In response to this imposed health-consciousness, I made sure to eat plenty of other crap. For example, Christine and I went out the other night to Stalactites, a 24-hour Greek place downtown here, and had some saganaki and a nice big bowl of chips (fries) with an array of dips (tzatziki, hummus, babaganoush). Nothing like a slab of fried cheese to soothe the savage Passover-induced food crankiness.

Cheese turns out to be the cure for most ills, I find. The wholemeal matzah with a schmear of cream cheese works out jes' fine.

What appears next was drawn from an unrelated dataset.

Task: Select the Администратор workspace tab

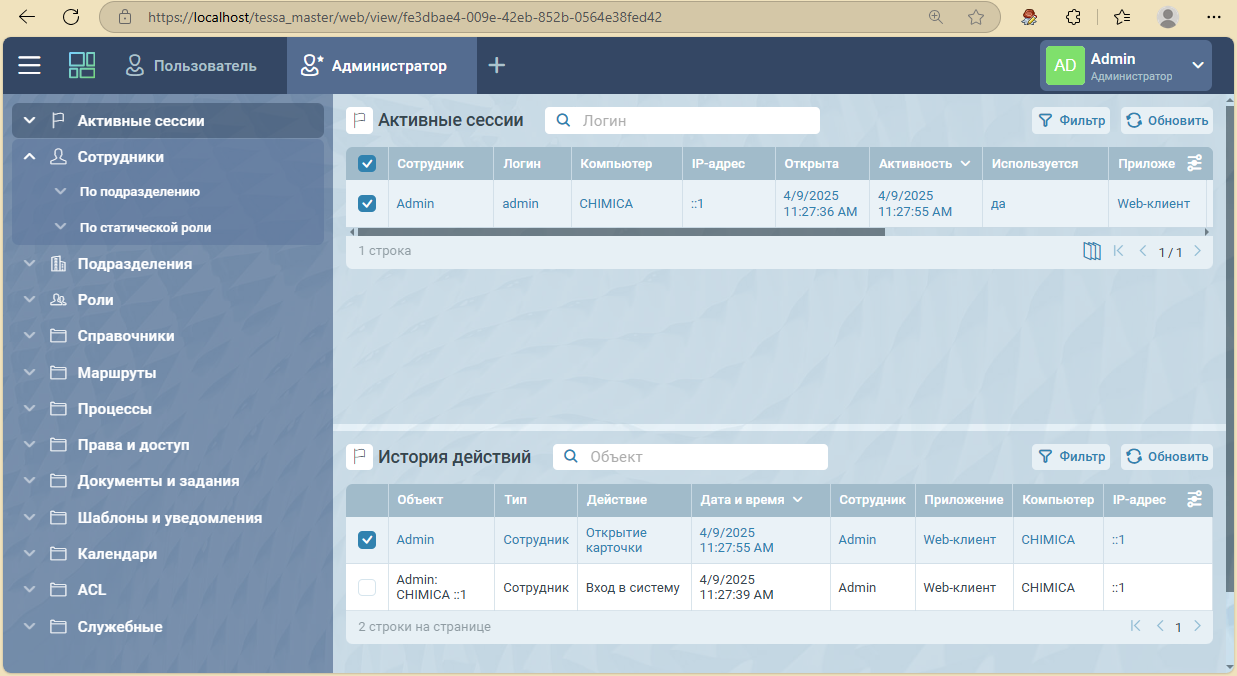Action: click(376, 66)
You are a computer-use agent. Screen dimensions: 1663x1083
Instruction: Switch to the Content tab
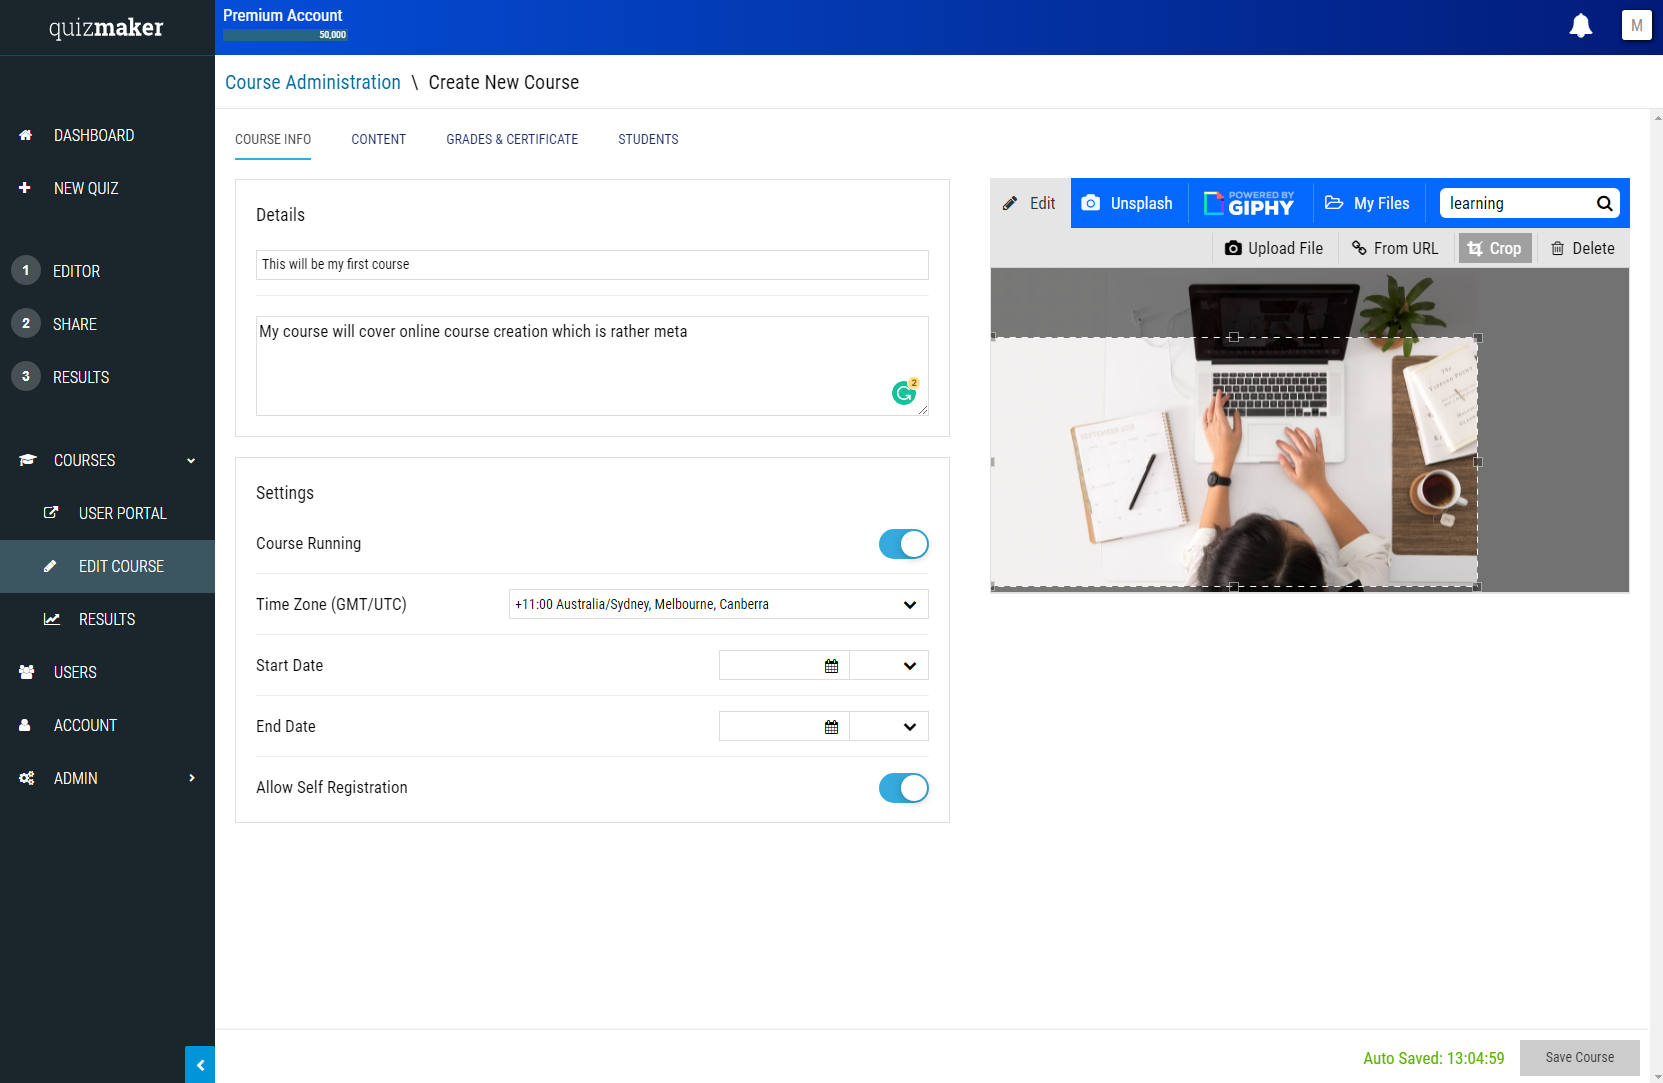pyautogui.click(x=378, y=139)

*For those curious souls playing along at home, wondering how I eventually found out it was, in fact, wholemeal matzah, here it is: after looking at the box many times, using it for a few days, I noticed, in small letters off in the corner of the top of the box, it said 'wholemeal'. I still think it should say it on the front.

4 Comments:

At 7:56 AM, Anonymous Anonymous said...

I don't know if this is an Australian thing or a Jewish thing, so tell me.... is wholemeal the same as whole-grain?

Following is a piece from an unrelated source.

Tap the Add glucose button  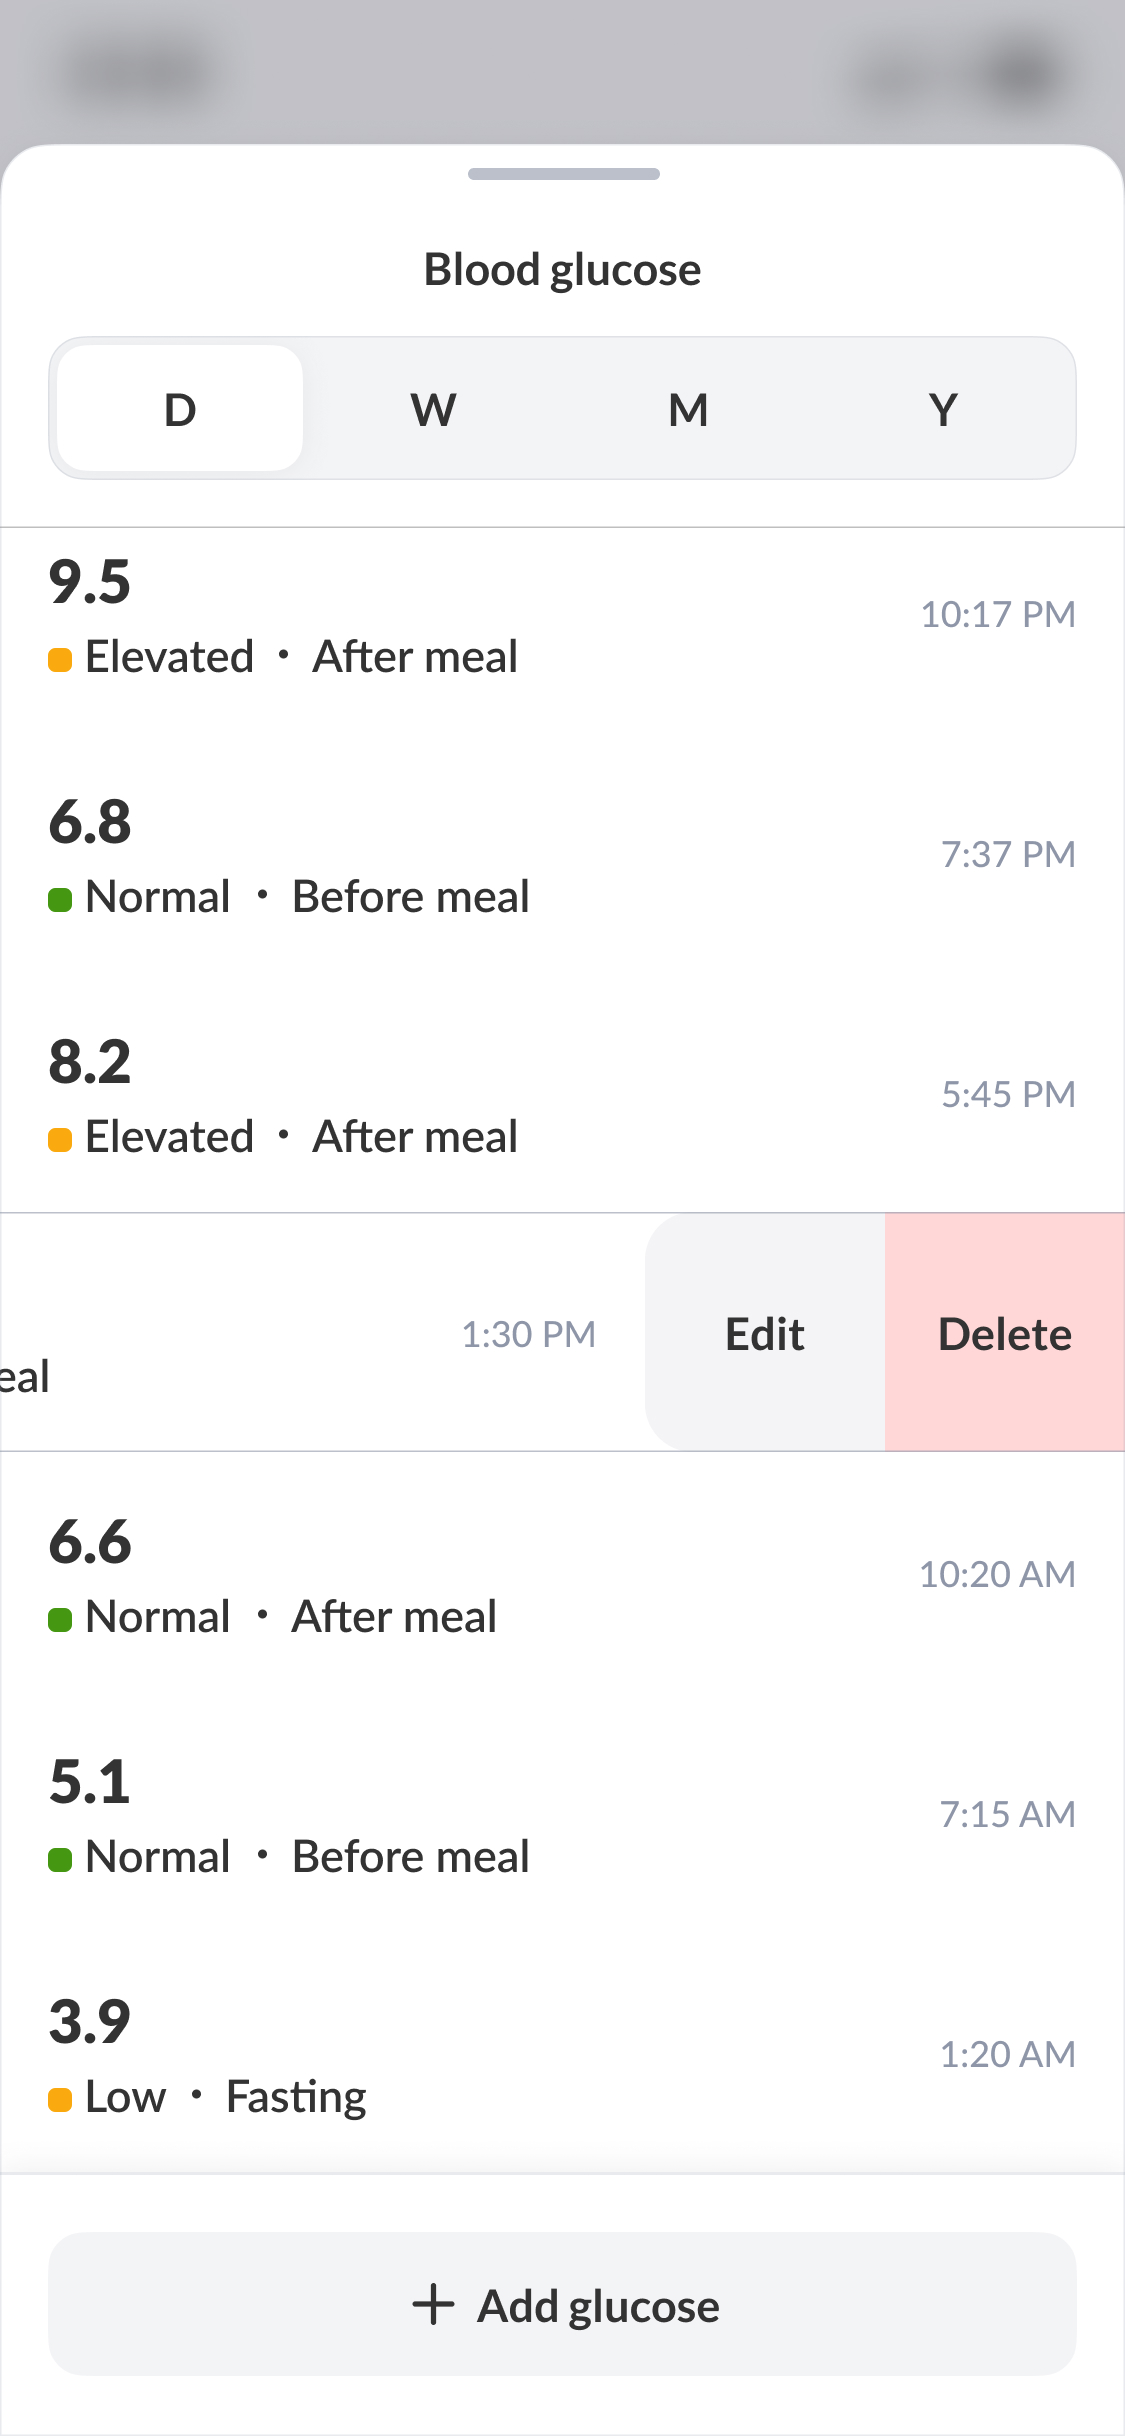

I was a little annoyed with the whole-grain craze myself, at first, till I started eating the whole-grain and whole-wheat versions of pretty much everything. I tell you what, it's actually pretty tasty.

But then, I'm no matzah expert. Last time I had it was about 10 years ago, babysitting, and I covered it with cream cheese. Yum. Which proves your cheese theory, by the way.

 
At 8:08 AM, Blogger Halley said...

the funny thing about this post is that I like all the wheat-y, grain-y, seed-y, funky-stuff-in-the-bread, bread.

and wholemeal is different than whole wheat. They have whole wheat here, too. I saw a diagram one time that explains it - basically more/different parts of the grain are used. And some other stuff. Not so sure. But anyway, as far as I understand, it's different.

 
At 5:28 PM, Anonymous Anonymous said...

You did better than I did. The store up the street ran out of matzah. So I improvised by taking a spatula with holes and squished many pieces of regular bread to make it flat and bumpy like matzah for Melissa. I tried to convince her that it was indeed matzah... Maureen-matzah (new brand). She didn't believe me. I'm such a bad honorary Jewish girl (as she calls me).

-M

 
At 12:53 AM, Blogger Halley said...

that was a good creative project, though. kinda misses the point of no bread, but a creative idea. :)it's like passover performance visual art. It could be making some sort of representative statement about...y'know...stuff.